Теперешний наш дом, приподнятый над землёй на высоту второго этажа – отложенное яйцо в пухе стелющейся низким горизонтом зимы. Если казахские родственники пустятся искать нас по старому следу, ничего у них не выйдет.
31.
На запорошенном асфальте под фонарём птицами в карусели огромные бледные тени снежинок.
32.
За дверью своей квартиры сначала оказываешься не на улице, в подъезде, вверху просторной и несмотря на большое окно сумрачной полости дома, набирающей темноту к нижним маршам, как внутри витков раковины на полке в серванте.
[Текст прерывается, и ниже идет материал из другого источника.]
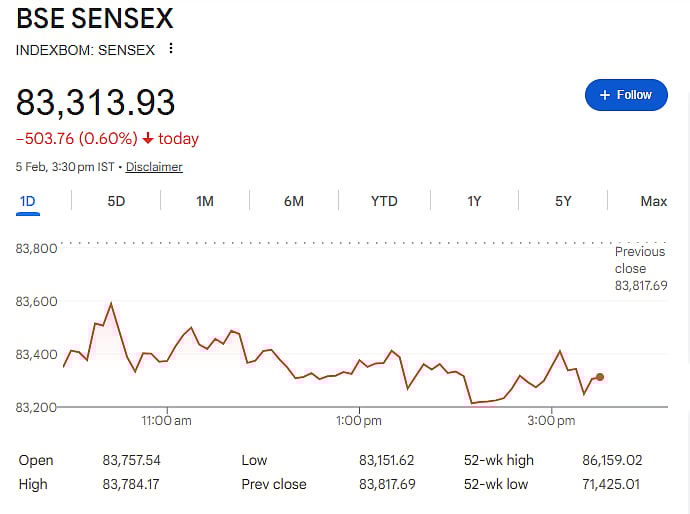The width and height of the screenshot is (690, 514).
Task: Switch to the 5Y tab
Action: pyautogui.click(x=563, y=201)
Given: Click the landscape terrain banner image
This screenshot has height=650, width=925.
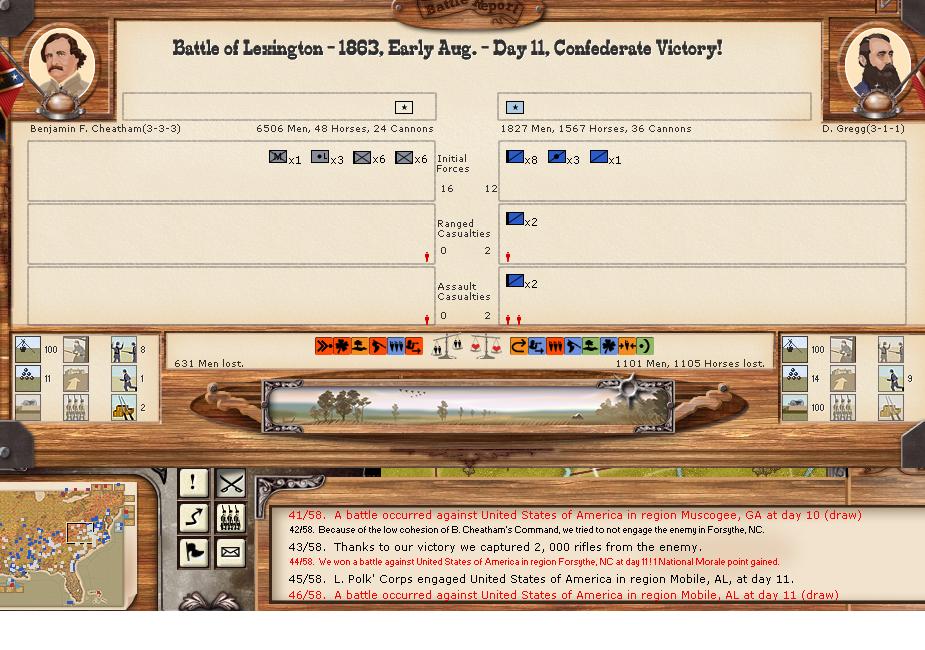Looking at the screenshot, I should (467, 406).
Словно вертикальный двор, общий и ничейный, с площадками перед квартирами и ступеньками до срединного пролёта к высокому в клетку окну, вниз, к двум квартирам первого этажа, тремя ступенями к почтовым ящикам, тамбуру и, наконец, к широкой двери на улицу. У соседней с нашей квартирой поднимается вверх приваренная к штырям в стене металлическая лестница к запертому на навесной замок квадратному люку. Под ним слышны пемзовые шорохи, воркование голубей, с жимом игрушечного клаксона хлопки крыльев. Край площадки и ступени огорожены деревянными перилами на железных круглых стойках. Скоро меня потянет тронуть языком одну, отливающую тёмным металлом, и, осенённый запоздавшим раскаянием, буду отчаянно пытаться вернуть его обратно. Небольшая, но чувствительная часть останется стынущим разводом по железу, горячая кровь с тёплой слюной наполнит рот, а я, жалобно воя, поспешу наверх под защиту мамы.
33.
В чёрной цигейковой шубе, такой же круглой шапке на завязках, под горло перехваченный колючим шарфом, затянутым узлом на спине, в связанных бабушкой варежках, сгибая с трудом при шаге толстые покатые валенки, по одной преодолеваю ступени, прислушиваясь, принюхиваясь, отпихиваю с усилием наружную дверь на пружине. Дом из бесчисленных прямоугольных продолговатых икринок льдистого цвета, замурованных в сером неряшливом растворе, белеет плоскостями мокрого сахара снаружи, тёмными окнами вовнутрь. По бокам, не считая маленьких чердачных оконцев, смыкающиеся тупым углом под шиферную крышу глухие стены. С нашей стороны, обращенной к шоссе, краснокирпичной пиксельной кладкой лозунг «СЛАВА КПСС». Прочесть не умею, но понимаю, что это огромные буквы и в аккурат приходятся на нашу квартиру, мы живём сразу за ними.